Description
PART I: PROBLEM SET
Your solutions to the problems will be submitted as a single PDF document. Be certain that your problems
are well-numbered and that it is clear what your answers are. Additionally, you will be required to duplicate
your answers to particular problems in the README file that you will submit.

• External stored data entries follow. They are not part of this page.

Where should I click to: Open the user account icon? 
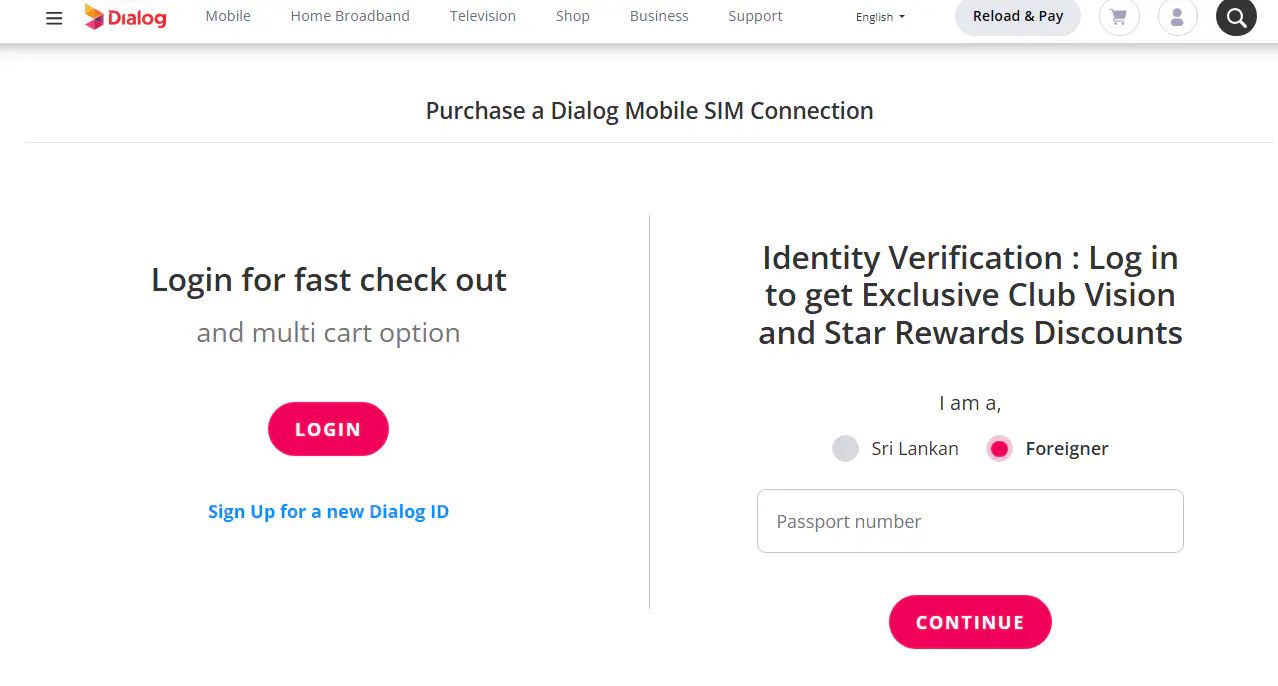tap(1177, 17)
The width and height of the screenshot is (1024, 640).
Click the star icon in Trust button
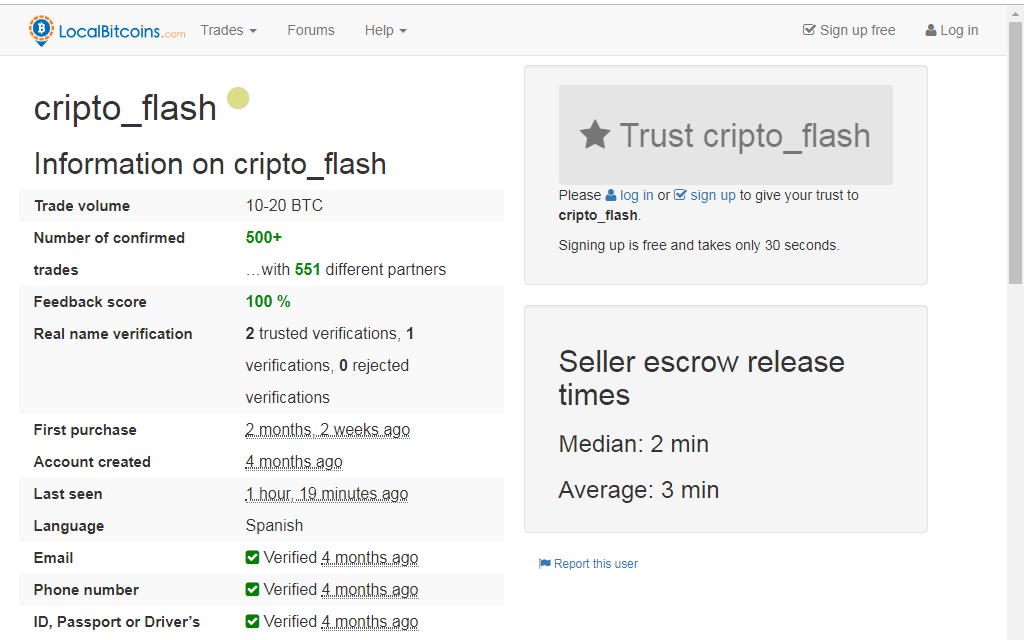tap(595, 135)
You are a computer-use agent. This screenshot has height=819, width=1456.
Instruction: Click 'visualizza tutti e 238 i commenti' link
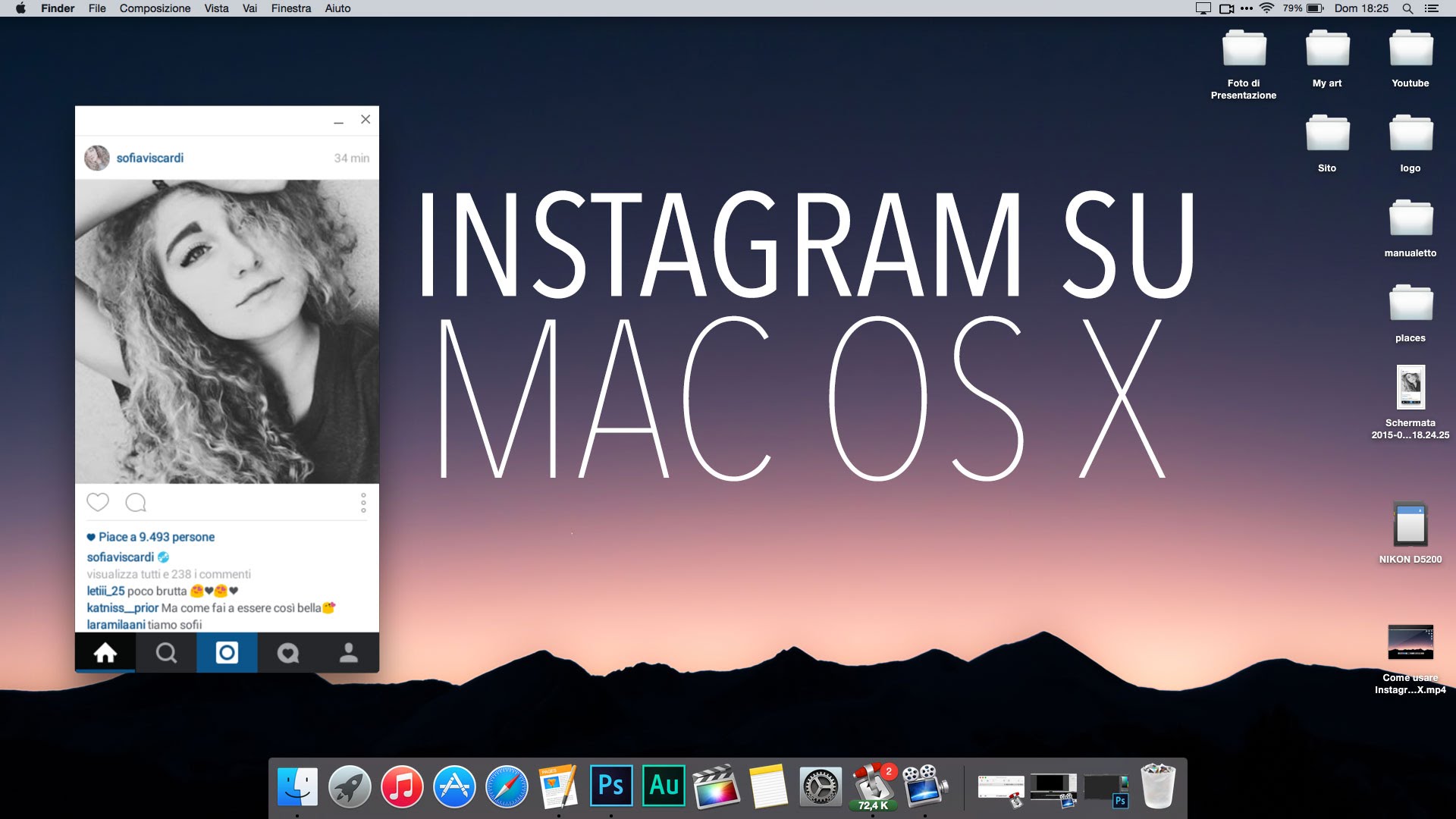[x=168, y=574]
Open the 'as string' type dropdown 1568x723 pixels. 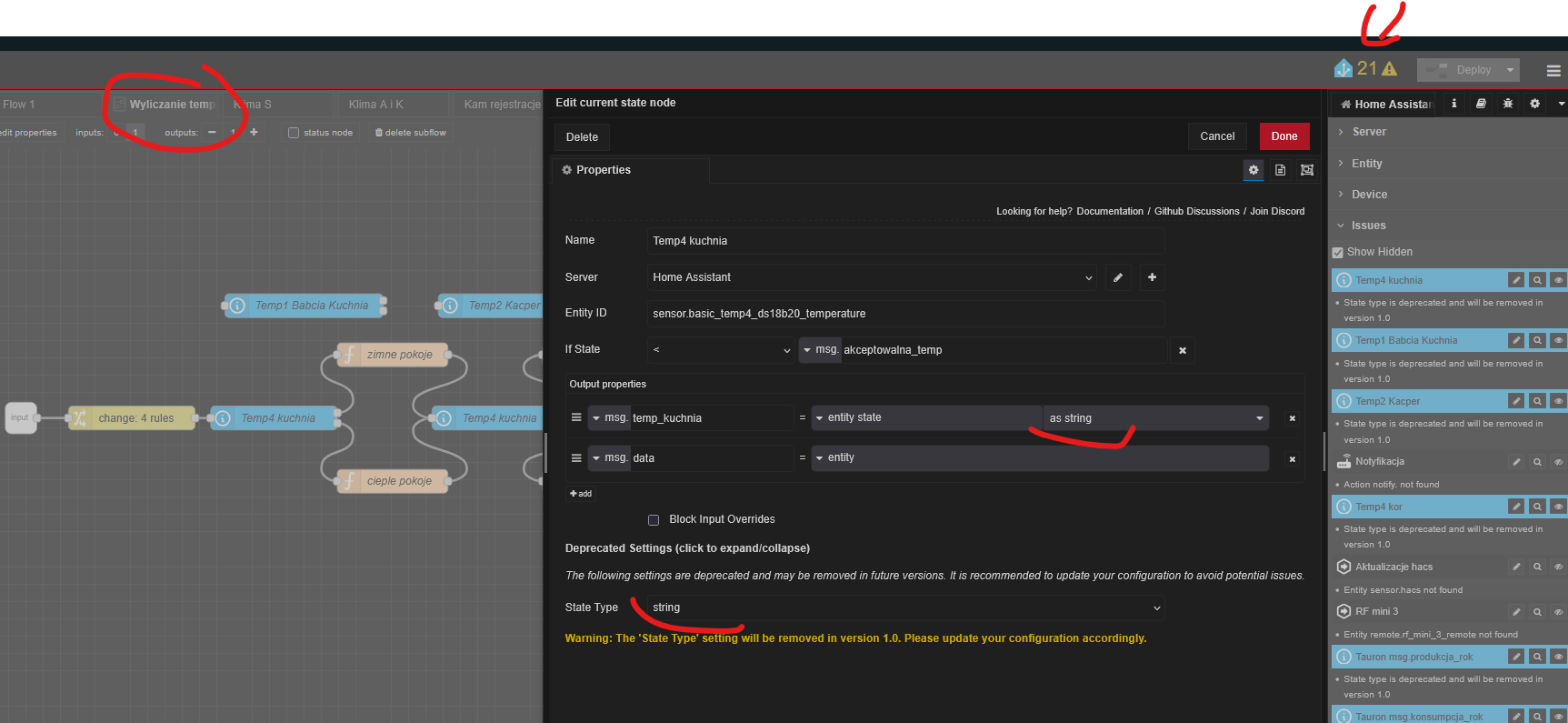click(x=1155, y=418)
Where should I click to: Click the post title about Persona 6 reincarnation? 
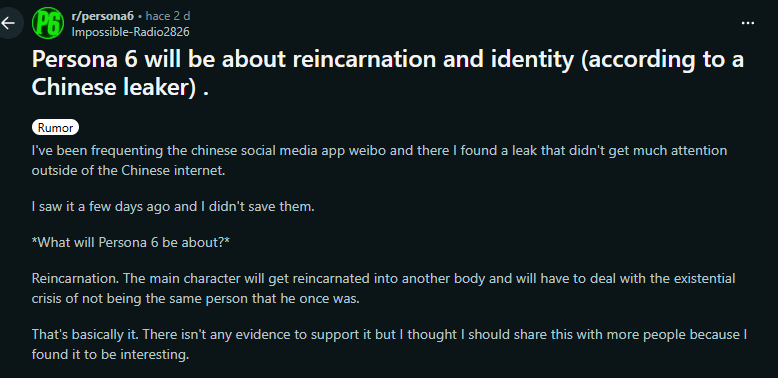coord(388,73)
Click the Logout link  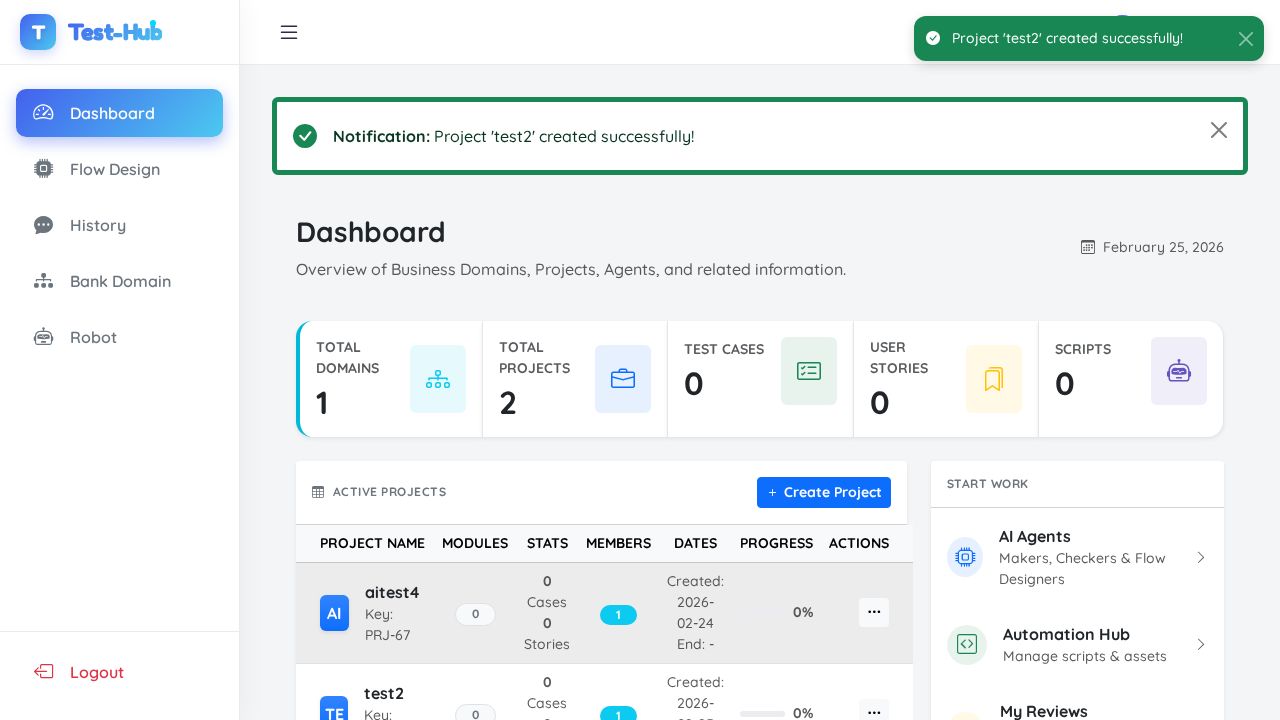click(96, 672)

1 Probability decision boundary (10pts)
Consider a case where we have learned a conditional probability distribution P(y | x). Suppose there are
only two classes, and let p0 = P(y = 0 | x) and let p1 = P(y = 1 | x). A loss matrix gives the cost that
is incurred for each element of the confusion matrix. (E.g., true positives might cost nothing, but a false
positive might cost us $10.) Consider the following loss matrix:
y = 0 (true) y = 1 (true)
yˆ = 0 (predicted) 0 10
yˆ = 1 (predicted) 5 0
(a) Show that the decision ˆy that minimizes the expected loss is equivalent to setting a probability threshold
θ and predicting ˆy = 0 if p1 < θ and ˆy = 1 if p1 ≥ θ.
(b) What is the threshold for this loss matrix?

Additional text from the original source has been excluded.